*Passage for review*:

Forgive me if I appear a little out of sorts. It's been 40 hours since I've last gotten some sleep. I was on-call the entire night yesterday at the Sarawak General Hospital and I only flew in this morning. None of my patients knew that the doctor who kept them safe through the night was an atheist, a freethinker, and according to the Bible, a fool. Yesterday afternoon, I discharged an elderly gentleman  named Jack from my care. He just had his second stroke and is currently in the process of recovery. Before he went home, he asked for me and I attended to him. He took my hand in his, clasped it tightly and as he did this, tears were  streaming down his face. He told me how difficult it is is to lose the ability to do the things he used to do and how he cannot understand why his God would allow him to get a second stroke when he had done his best to live a healthy lifestyle. I comforted him and told him that studies have shown that just by having one stroke, you greatly increase your risk of having a second one. Before we parted, he said, "Thank you, Dr Kok. Bless your soul!" The poor man did not know that I don't have a soul.

Today, we have amongst us members from the Malaysian Atheists, a nascent group dedicated to the cause of secular activism, to the promotion of an accurate and positive image of atheists, and to speak out against religious persecution of the innocents (and in our country specifically, for the religious freedom of Muslim apostates). We have members from MAFA (the Malaysian Atheists, Freethinkers and Agnostics), a social group on Facebook where non-believers get together for meets, support and lively - and I do mean lively - discussions. Also joining us tonight are the APOSL's (the Advocates for the Propagation of Science Literacy). They are the ones wearing the blue T-shirts. They aim to improve science education and the critical thinking skills of our young people. Never have I seen so many atheists in one place before.
Alright. I know I said that I was going to say a few words about us. I lied. But hey, what do you expect from an atheist? And on that note, I shall retire to my seat. Thank you, and do enjoy the show tonight, folks.

A full recording of the debate between Mr Willie and Mr Samuel is being edited right this moment and I fully expect it to hit YouTube before the week is out - and when it does, I will write a fuller commentary about it here in my blog, with links to the video. As I was involved in the question selection process during the Q&A session, I missed Willie's closing statement and most of the actual Q&A. Personally, I can't wait to watch it too.

*How to complete this task*:
Please answer these questions about the passage above:
(a) How many hours had passed since the speaker last slept?
(b) What color T-shirts are the APOSL members wearing?
(c) On what site does the writer expect the debate recording to appear?

*Data for review*:
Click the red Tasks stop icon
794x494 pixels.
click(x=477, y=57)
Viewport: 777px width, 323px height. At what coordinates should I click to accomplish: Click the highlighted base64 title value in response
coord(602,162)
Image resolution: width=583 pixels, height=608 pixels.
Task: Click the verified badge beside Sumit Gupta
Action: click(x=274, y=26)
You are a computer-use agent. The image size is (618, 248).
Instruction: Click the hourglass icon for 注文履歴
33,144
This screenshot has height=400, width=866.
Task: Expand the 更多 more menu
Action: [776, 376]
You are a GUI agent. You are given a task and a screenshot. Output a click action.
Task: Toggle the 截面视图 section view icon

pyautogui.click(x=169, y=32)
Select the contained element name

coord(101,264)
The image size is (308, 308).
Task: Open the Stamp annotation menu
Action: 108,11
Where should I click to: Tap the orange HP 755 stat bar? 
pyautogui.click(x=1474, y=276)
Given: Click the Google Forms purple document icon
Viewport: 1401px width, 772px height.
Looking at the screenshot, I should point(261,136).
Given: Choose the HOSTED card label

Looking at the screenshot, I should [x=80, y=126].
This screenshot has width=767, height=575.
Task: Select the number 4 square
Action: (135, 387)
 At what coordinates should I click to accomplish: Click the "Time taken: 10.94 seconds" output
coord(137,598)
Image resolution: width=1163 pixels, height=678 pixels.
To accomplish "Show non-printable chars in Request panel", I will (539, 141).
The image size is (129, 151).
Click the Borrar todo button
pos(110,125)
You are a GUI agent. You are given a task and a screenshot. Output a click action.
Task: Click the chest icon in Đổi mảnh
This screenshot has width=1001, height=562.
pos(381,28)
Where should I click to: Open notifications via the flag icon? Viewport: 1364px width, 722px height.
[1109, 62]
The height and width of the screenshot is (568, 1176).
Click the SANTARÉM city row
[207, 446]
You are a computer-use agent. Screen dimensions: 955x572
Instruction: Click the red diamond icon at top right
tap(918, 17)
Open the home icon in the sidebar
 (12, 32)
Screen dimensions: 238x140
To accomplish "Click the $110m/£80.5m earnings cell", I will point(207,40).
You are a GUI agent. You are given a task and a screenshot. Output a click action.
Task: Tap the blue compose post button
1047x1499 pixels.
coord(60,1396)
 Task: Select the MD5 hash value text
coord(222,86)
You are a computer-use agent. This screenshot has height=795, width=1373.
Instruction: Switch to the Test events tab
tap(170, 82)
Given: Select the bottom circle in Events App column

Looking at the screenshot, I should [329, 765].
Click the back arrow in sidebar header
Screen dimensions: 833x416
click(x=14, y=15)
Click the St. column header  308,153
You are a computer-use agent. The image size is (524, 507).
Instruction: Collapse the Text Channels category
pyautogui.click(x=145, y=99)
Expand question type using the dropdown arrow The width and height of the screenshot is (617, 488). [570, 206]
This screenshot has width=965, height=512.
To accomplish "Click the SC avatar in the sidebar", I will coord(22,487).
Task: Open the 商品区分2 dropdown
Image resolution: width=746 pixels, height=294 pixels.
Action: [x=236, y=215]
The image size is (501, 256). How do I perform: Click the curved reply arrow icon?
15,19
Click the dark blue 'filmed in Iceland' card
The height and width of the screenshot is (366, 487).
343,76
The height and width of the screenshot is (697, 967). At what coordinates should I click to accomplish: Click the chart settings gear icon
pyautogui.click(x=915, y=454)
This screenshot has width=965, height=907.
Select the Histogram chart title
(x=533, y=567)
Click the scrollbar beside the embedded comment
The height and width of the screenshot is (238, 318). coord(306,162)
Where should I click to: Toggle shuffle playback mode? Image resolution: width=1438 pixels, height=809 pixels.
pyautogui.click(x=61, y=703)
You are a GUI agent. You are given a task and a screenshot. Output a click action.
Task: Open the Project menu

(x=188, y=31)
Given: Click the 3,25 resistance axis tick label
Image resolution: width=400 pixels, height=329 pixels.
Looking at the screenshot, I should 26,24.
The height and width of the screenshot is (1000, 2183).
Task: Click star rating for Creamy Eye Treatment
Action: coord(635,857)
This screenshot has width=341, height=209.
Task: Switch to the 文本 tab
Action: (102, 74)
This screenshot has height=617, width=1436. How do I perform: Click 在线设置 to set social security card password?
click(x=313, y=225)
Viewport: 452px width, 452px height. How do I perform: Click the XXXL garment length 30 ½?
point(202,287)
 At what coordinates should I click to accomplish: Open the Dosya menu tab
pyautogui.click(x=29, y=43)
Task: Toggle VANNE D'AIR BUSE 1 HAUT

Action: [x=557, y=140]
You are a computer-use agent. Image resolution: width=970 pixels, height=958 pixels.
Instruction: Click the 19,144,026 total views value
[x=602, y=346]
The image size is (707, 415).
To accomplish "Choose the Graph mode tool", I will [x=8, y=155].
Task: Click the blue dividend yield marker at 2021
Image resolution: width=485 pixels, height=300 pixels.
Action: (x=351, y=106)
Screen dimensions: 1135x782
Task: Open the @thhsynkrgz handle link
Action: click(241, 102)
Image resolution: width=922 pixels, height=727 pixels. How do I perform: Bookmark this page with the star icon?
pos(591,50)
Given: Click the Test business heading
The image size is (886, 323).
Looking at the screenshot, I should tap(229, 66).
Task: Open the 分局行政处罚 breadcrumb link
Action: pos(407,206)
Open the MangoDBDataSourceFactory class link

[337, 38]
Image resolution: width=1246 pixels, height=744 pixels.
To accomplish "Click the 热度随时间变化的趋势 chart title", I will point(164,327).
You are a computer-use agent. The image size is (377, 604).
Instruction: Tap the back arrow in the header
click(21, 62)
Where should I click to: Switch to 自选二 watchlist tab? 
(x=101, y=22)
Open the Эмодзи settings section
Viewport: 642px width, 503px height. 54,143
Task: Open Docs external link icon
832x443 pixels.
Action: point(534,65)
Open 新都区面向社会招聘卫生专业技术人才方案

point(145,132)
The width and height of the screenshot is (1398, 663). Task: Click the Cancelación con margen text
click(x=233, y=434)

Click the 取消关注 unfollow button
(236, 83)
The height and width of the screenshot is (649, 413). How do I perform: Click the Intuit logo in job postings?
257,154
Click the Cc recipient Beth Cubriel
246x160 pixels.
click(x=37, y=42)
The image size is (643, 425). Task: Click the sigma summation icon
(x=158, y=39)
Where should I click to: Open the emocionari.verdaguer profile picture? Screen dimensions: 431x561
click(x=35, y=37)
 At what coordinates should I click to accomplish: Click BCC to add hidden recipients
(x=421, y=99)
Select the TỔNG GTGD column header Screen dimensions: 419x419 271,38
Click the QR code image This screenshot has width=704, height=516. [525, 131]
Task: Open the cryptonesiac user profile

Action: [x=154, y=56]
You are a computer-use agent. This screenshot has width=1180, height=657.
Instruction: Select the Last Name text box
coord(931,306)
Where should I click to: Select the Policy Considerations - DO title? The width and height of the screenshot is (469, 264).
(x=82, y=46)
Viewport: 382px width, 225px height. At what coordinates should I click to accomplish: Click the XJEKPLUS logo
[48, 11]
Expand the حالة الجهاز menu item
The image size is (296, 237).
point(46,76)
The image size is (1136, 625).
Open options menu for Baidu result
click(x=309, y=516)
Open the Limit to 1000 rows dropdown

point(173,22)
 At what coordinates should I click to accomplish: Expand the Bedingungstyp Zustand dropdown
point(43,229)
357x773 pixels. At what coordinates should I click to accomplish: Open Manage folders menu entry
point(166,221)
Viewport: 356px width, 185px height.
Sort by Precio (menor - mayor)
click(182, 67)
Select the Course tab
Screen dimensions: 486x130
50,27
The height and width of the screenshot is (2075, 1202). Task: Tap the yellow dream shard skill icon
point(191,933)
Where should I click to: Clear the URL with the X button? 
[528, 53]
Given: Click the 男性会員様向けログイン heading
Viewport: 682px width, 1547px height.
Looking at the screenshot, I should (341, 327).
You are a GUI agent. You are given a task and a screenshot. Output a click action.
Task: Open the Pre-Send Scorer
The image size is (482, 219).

*Task output*:
(a) 40 hours
(b) Blue
(c) YouTube